A falta de controle preocupa os especialistas. De acordo com o Ministério do Meio Ambiente, o algodão é uma espécie de polinização cruzada, ou seja, uma espécie polinizada por insetos e pássaros. O risco de cruzamento com outras variedades é de 70%, o que colocaria em risco o patrimônio genético de espécies silvestres de origem brasileira.
Vítimas
Em uma audiência pública na Câmara, dia 9, os produtores denunciaram que já houve contaminação de uma lavoura para outra e se consideram vítimas das transnacionais, que detêm cerca de 50% do mercado de sementes de algodão no país.

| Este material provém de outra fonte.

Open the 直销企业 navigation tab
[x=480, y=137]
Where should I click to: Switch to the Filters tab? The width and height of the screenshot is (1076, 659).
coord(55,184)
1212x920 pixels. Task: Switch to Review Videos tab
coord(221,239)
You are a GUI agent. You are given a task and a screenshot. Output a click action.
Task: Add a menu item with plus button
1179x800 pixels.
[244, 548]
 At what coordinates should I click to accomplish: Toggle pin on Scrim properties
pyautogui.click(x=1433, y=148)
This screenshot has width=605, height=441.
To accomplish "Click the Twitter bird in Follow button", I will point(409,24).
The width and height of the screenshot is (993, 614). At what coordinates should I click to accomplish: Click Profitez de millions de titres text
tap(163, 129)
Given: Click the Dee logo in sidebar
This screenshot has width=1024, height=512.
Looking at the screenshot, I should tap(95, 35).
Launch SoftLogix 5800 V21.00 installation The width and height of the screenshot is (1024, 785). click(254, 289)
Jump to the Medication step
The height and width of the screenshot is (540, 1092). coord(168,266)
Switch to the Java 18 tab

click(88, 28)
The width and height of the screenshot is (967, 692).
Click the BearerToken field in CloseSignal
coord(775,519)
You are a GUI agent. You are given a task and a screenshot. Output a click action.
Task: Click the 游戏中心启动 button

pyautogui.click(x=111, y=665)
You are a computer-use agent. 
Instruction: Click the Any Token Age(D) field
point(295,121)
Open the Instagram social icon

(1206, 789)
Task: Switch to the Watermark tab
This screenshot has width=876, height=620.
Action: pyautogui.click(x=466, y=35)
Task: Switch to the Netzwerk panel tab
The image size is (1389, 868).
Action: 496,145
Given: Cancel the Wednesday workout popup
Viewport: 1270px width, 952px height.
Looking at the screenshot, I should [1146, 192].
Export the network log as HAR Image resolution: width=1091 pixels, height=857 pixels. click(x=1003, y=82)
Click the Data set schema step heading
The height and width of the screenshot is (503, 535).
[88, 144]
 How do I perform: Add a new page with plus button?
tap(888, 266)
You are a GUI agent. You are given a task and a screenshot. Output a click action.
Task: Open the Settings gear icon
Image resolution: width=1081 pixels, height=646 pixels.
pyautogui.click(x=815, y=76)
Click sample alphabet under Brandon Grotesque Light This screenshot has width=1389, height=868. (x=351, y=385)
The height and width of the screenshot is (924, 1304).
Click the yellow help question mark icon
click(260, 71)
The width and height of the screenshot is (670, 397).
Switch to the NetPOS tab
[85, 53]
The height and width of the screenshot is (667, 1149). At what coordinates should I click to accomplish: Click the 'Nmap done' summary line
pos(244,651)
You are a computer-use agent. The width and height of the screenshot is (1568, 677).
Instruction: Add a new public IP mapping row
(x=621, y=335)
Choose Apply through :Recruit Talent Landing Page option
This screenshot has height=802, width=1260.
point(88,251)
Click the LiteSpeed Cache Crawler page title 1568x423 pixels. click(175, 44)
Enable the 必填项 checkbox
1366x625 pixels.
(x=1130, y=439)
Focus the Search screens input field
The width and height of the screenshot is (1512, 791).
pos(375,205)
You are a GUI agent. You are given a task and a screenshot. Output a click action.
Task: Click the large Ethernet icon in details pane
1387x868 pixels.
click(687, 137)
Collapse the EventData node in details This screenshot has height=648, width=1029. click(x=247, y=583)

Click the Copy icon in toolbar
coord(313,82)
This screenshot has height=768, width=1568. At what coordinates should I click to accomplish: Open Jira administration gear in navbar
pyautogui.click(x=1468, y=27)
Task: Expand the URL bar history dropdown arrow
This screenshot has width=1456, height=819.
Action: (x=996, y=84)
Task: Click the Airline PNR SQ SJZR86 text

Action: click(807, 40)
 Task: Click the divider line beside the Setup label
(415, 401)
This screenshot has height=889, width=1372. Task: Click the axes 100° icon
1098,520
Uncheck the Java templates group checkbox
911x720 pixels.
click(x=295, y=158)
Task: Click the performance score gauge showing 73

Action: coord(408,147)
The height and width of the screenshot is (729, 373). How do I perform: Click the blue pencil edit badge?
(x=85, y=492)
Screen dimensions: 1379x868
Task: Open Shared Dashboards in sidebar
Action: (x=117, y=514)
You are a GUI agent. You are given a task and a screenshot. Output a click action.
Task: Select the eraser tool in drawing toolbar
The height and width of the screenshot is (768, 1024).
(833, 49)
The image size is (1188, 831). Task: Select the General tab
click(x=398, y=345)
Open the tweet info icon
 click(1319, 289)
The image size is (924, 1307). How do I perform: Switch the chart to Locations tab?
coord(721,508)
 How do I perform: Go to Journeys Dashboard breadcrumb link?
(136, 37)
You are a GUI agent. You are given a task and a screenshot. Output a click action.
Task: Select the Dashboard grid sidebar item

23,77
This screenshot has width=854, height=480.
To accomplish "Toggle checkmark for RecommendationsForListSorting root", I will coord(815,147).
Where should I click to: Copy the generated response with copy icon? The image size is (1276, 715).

O representante da Associação Brasileira de Produtores de Algodão (Abrapa), João Carlos Rodrigues, afirmou que, se produtores plantaram sementes contaminadas, foi sem conhecimento. “Somos muito mais vítimas do que vilões. Os casos de contaminação que aconteceram até agora não são culpa dos produtores”, assegurou.
Segundo Rodrigues, os produtores estão preocupados com a possibilidade de redução de área plantada de algodão, além da perda de competitividade do produto brasileiro em relação aos de outros países.
Além dos riscos de contaminação das variedades e dos impactos desconhecidos ao meio ambiente, a ambientalista Marijane Vieira Lisboa, da organização não-governamental Por um Brasil Livre de Transgênicos, em audiência pública alertou que, em breve, o governo será pressionado pelas transnacionais, aos moldes do que ocorreu com a soja, a editar uma medida provisória para regularizar também a comercialização do algodão transgênico. “De MP em MP, a Monsanto enche o papo”, ironizou Marijane.